You can clearly see that the planes are not parallel, and there is an offset between the red and blue planes. This is because when judging the machine, people seem to be more concerned about the result of the event, that is, the degree of damage caused by the event. This is why the red plane grows almost entirely along the damage dimension. But when people judge others, we find a curvature in the blue plane. This time, the growth is rising diagonally along the plane of injury and intention (degree of intention). This explains why people judge machines more severely in case of accidents; People use the consequentialist method to judge machines, and the intention is irrelevant, but it is not the case when judging humans.
This simple model allows us to draw an interesting conclusion. People will judge the behavior of machines and humans based on an empirical principle. In short, “people judge humans according to motivation and machines according to results.”
Common “double label”
But what are the implications of these experiments for our understanding of people’s moral intuition? First of all, these experiments tell us that people’s moral ideas are not fixed. We may tell ourselves that we are principled people, but the fact is that our judgment often changes according to the person or thing we judge (double label for short). This wavering moral standard is not limited to judging human and machine behavior.
We are morally wavering, or not as simple as favoring a group. If people only support humans rather than machines, the red and blue planes will be parallel, but this is not the result. This means that people don’t only like humans but don’t like machines, but we judge people and machines differently. Compared with the consequentialist moral judgment machine, we have a moral or more Kantian moral judgment standard for our human compatriots.

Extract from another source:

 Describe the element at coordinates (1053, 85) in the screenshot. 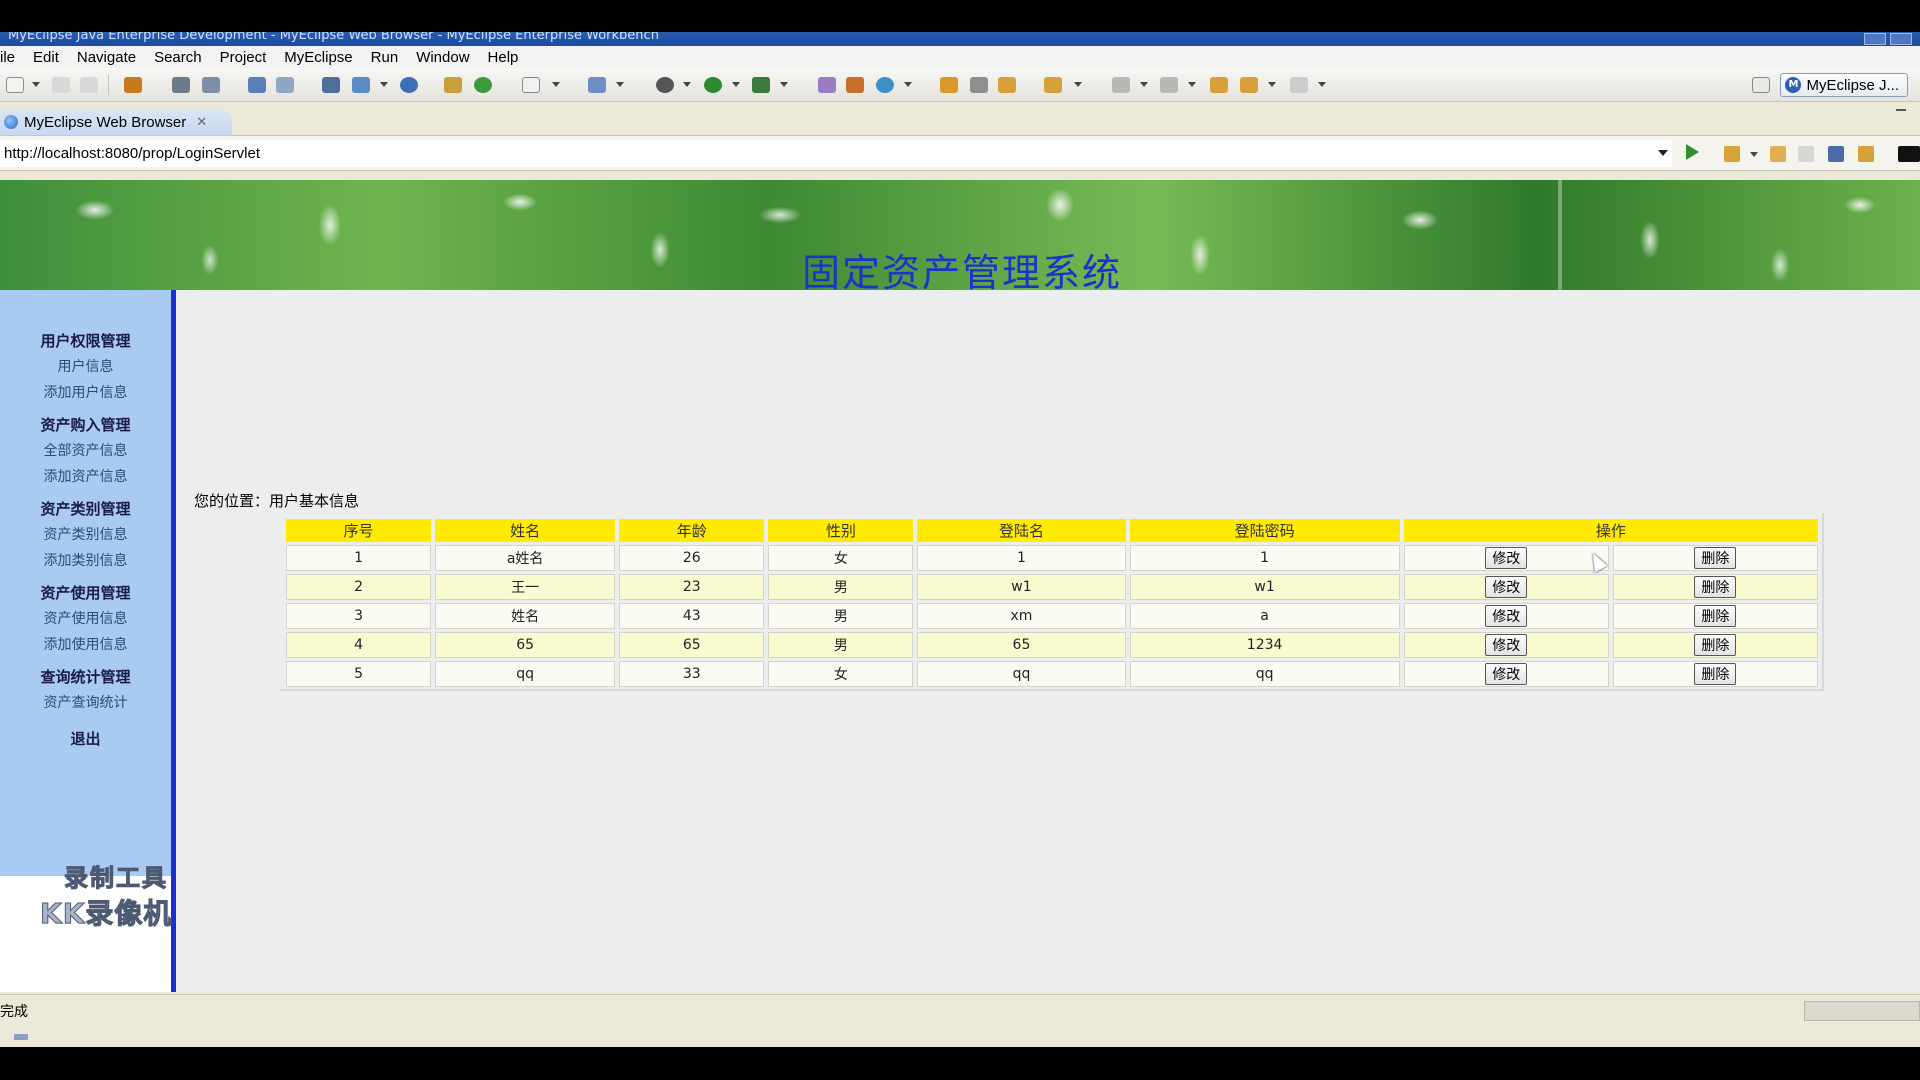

But perhaps the most important point is that we can understand human morality by training machine technology. In my research, we understand the likes and dislikes of human morality by establishing a simple, multi-dimensional moral evaluation model. In the research of Henry and others, they analyzed and understood the morality in human common sense through the popular “dimensionality reduction technology”.
After telling me that the first dimension was “good and bad”, Henry asked me to guess what the second axis represented. “Easy and difficult,” he said, “simply put, all common sense knowledge is about what is’ good ‘or’ bad ‘, and what is’ easy’ or ‘difficult’. The rest is not important.”